NATIONAL INTEREST: by Jeffry Babb News Weekly
Australian appeasers, past and present
, May 25, 2013
Long ago I bought my first house. The walls had kalsomine paint which hadn’t been touched for over 50 years. Pulling up some ancient lino, I found a copy of the West Australian, Perth’s daily newspaper, from September 1939.
One article caught my eye. It concerned a German freighter that was in danger of being impounded. Couldn’t something be done to help the poor crew, who stood to be interned, or the poor ship-owners, who would lose their ship? This silly little tiff over Poland would surely be over in days — weeks, at most!
There is an eerie feeling we are entering an “end of days” period similar to that which preceded the world’s last great conflict.
The editors of the West Australian would have been insulted if you called them appeasers. Who were the “appeasers” anyway? A backbench member of Britain’s House of Commons, Winston Churchill, then regarded as a half-drunk old has-been, gave what were widely considered to be ill-considered and provocative speeches about the supposed “German threat”.
Everyone was an appeaser. No-one wanted another war with Germany. Who on earth would?
Churchill, almost alone, castigated British Prime Minister Neville Chamberlain’s policy of appeasing Nazi Germany. “You were given the choice between war and dishonour. You chose dishonour and you will have war,” he told the House.
In the decade preceding the outbreak of World War II broke out, Australians were constantly reassured that increases in defence spending weren’t necessary. In 1929, the Scullin Labor government downgraded militia training from being universal to being voluntary and part time. Most militia units were disbanded.
When they were re-established during World War II, the militia units were pathetically ill-equipped and under-trained. When thrown into the tropical hell of New Guinea, some militia units broke and ran. Fortunately, most held.
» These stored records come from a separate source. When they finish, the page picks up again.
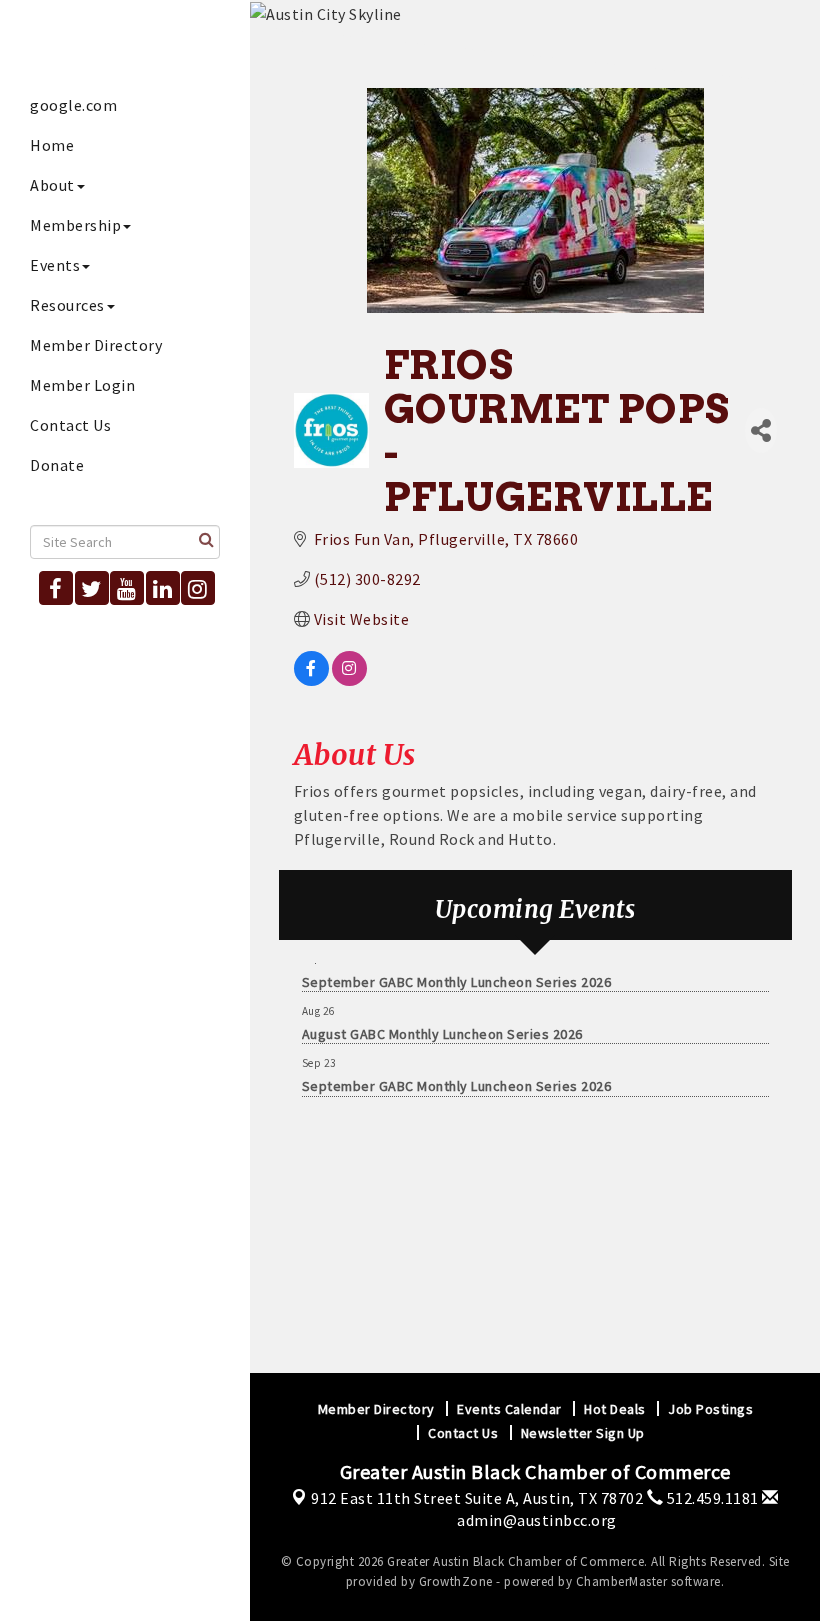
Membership (75, 225)
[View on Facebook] (311, 680)
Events (55, 265)
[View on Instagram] (349, 680)
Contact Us (70, 425)
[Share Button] (761, 430)
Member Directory (96, 345)
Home (52, 145)
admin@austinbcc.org (535, 1520)
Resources (67, 305)
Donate (57, 465)
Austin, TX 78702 (477, 1498)
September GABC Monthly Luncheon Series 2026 (457, 973)
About (52, 185)
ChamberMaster (622, 1581)
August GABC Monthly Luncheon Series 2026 (442, 1025)
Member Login (82, 385)
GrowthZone (456, 1581)
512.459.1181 (711, 1498)
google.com (73, 105)
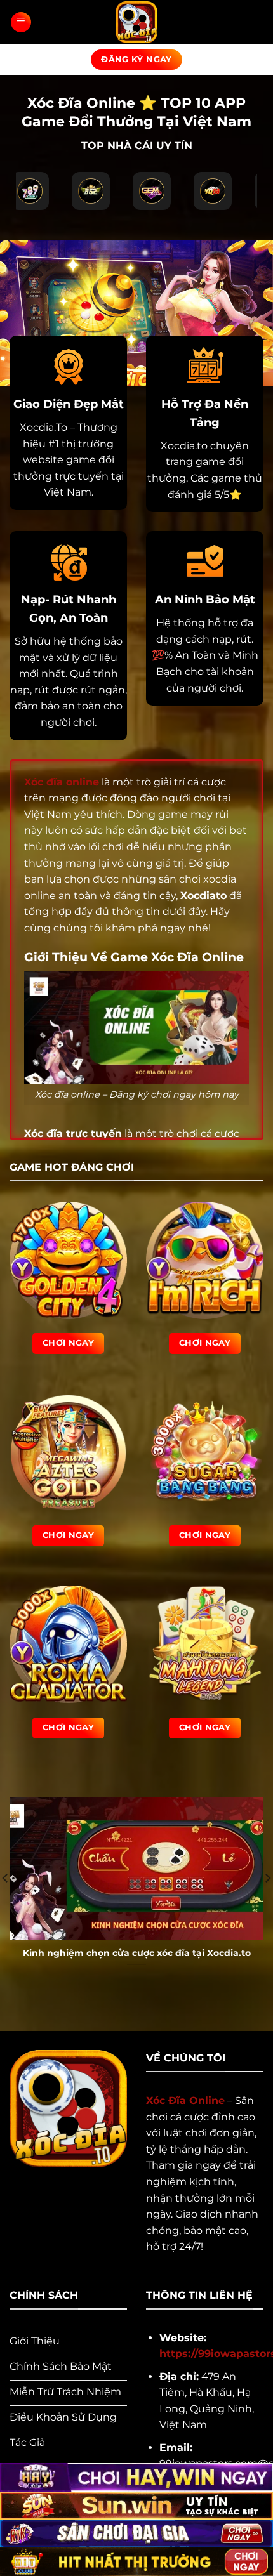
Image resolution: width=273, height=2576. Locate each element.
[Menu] (21, 22)
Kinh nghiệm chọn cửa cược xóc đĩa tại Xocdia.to (137, 1953)
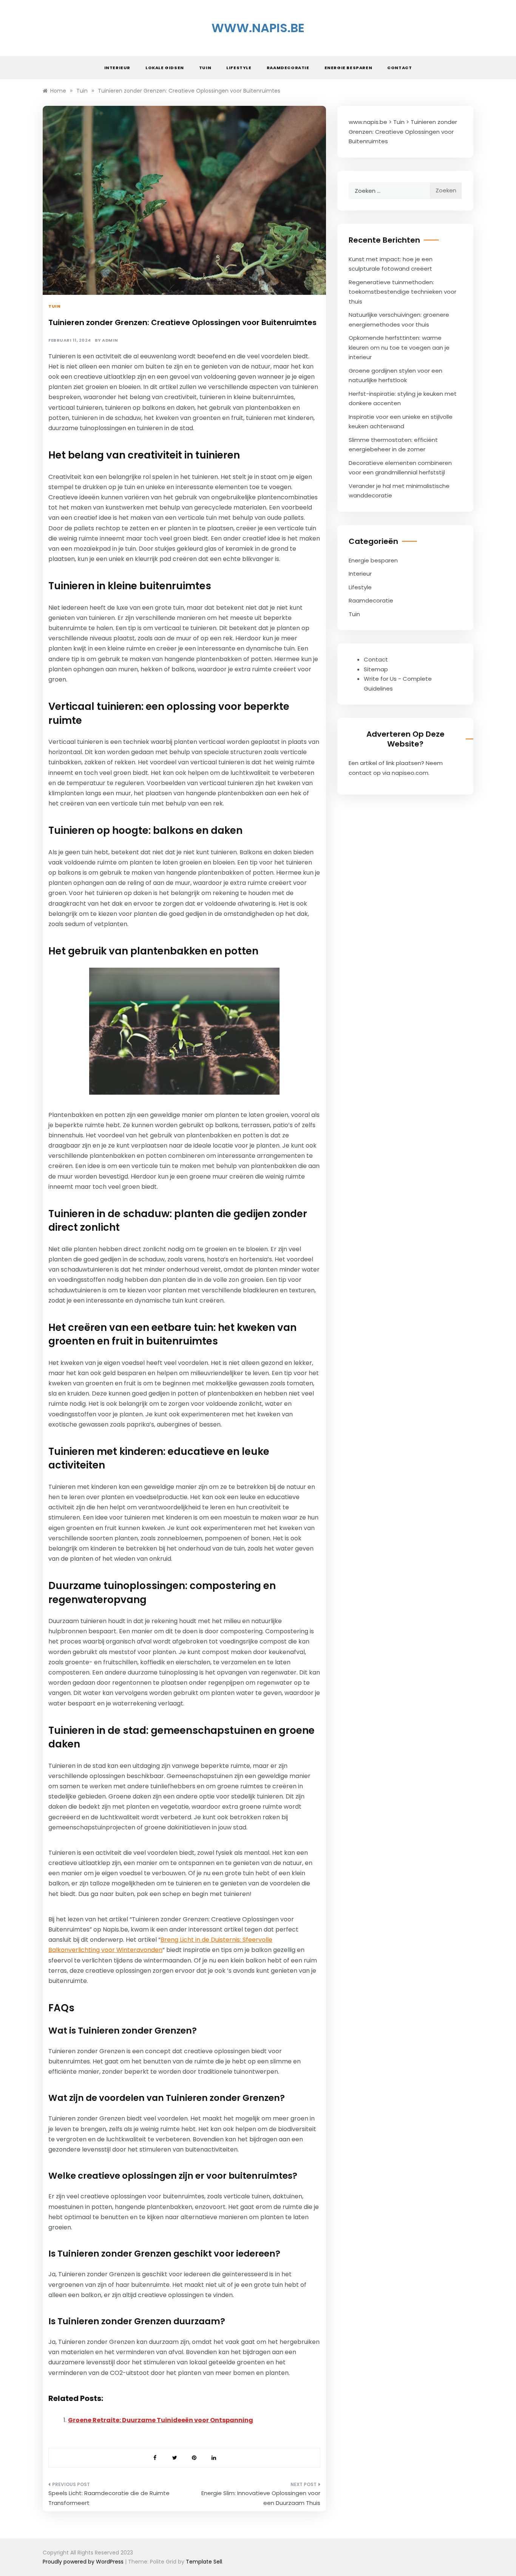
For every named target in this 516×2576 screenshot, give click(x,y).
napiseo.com (410, 773)
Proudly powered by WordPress (84, 2561)
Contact (399, 68)
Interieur (117, 68)
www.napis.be (258, 27)
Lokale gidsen (164, 68)
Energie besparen (348, 68)
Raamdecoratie (288, 68)
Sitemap (376, 669)
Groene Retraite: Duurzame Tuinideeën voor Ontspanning (160, 2420)
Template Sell (204, 2561)
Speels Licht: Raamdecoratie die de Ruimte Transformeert (109, 2498)
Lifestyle (238, 68)
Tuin (205, 68)
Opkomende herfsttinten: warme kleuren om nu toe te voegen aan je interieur (399, 347)
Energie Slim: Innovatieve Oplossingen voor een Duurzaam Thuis (260, 2498)
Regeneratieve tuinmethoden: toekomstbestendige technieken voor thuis (402, 291)
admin (110, 340)
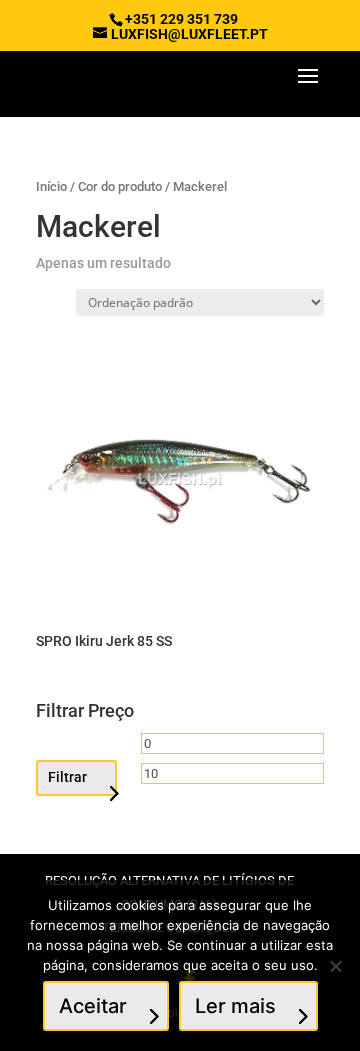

It was the militia that saved Port Moresby.
Australia during the war was led initially by Robert Menzies, a Melbourne QC who thought he was of more use to the war effort in London than in Canberra. A parliamentary coup on the floor of the House of Representatives brought Labor’s John Curtin to power.
Curtin was born into abject poverty in the town of Creswick, 18 kilometres north of Ballarat in west-central Victoria. He became a self-taught Labor journalist, militant socialist, atheist and pacifist.
His best early years were spent as editor of the Westralian Worker, the official organ of the Western Australian Labor Party. The paper was notable for having the best racing tips in Perth, an attribute which kept Curtin in a job.
Curtin was what we would now call a “recovering alcoholic”.
Sometime during his time in Perth he experienced a conversion of sorts from doctrinaire pacifism and socialism to a more rational assessment of strategy and economics.
This was presumably under the influence of Western Australian figures such as Sir Hal Colebatch, at various times WA premier, a federal senator and the state’s agent-general in London, who worked tirelessly to warn Australia about the Nazi threat, and Claude de Bernales, the gold-mining entrepreneur whose ventures did much to stave off utter ruin in the state during the Great Depression.
Curtin was pathetically ill-equipped intellectually, politically and psychologically for the rigours of wartime leadership. He was almost totally lacking in formal education. He was always on the verge of losing his seat in the WA port city of Fremantle. And he suffered from the long separations from his wife, Elsie, who refused to relocate to Canberra.
It is said Curtin was a good man. He was probably too good. He spent weeks of sleepless nights worrying about the fate of Australia’s 9th Division when it was at sea coming home from the Middle East. No man deserved the gratuitous attacks dished to him out by the loathsome left-winger, Eddie Ward. Curtin was a long-time pacifist until his belated conversion to strategic rationality. It is also likely he experienced a late conversion to Christianity.
What is our situation today? There is no immediate threat to Australia. Defence spending, which was a small 1.55 per cent of GDP in 1939, is now 1.56 per cent of GDP. We have a defence force which has been able to maintain a small deployment in Afghanistan only because some force members have undertaken eight or more tours of duty.
To our north we have a resource-hungry power, China, with demonstrated strategic ambitions that are not congruent with our interests, nor with those of our allies. Our major ally, the United States, is of course not our only ally.
No one in their right mind would want war with China. What will save Australia is the same thing that saved us in World War II: we have some very valuable strategic real estate, and we have time. If we are serious, we can prepare.
As for the appeasers? Money talks, and when it comes to our new billionaires, most whom owe their fortunes to the China boom, China’s money talks very loudly. Most policy-makers can’t see beyond iron ore, coal, wool and international students.
As for our current Labor government, there are more votes in raising wages for childcare workers than there are in maintaining Australia’s military preparedness.
Jeffry Babb was born in Cottesloe, Western Australia, formerly represented by John Curtin MHR, and began writing about China in the Perth Sunday Times almost 40 years ago.